TASK INSTRUCTIONS. The data that follows is to be given again, exactly as written.

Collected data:
----

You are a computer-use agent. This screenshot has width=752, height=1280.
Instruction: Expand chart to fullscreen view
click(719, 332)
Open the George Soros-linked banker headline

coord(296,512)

----

TASK OUTPUT.
You are a computer-use agent. This screenshot has width=752, height=1280.
Instruction: Expand chart to fullscreen view
click(719, 332)
Open the George Soros-linked banker headline

coord(296,512)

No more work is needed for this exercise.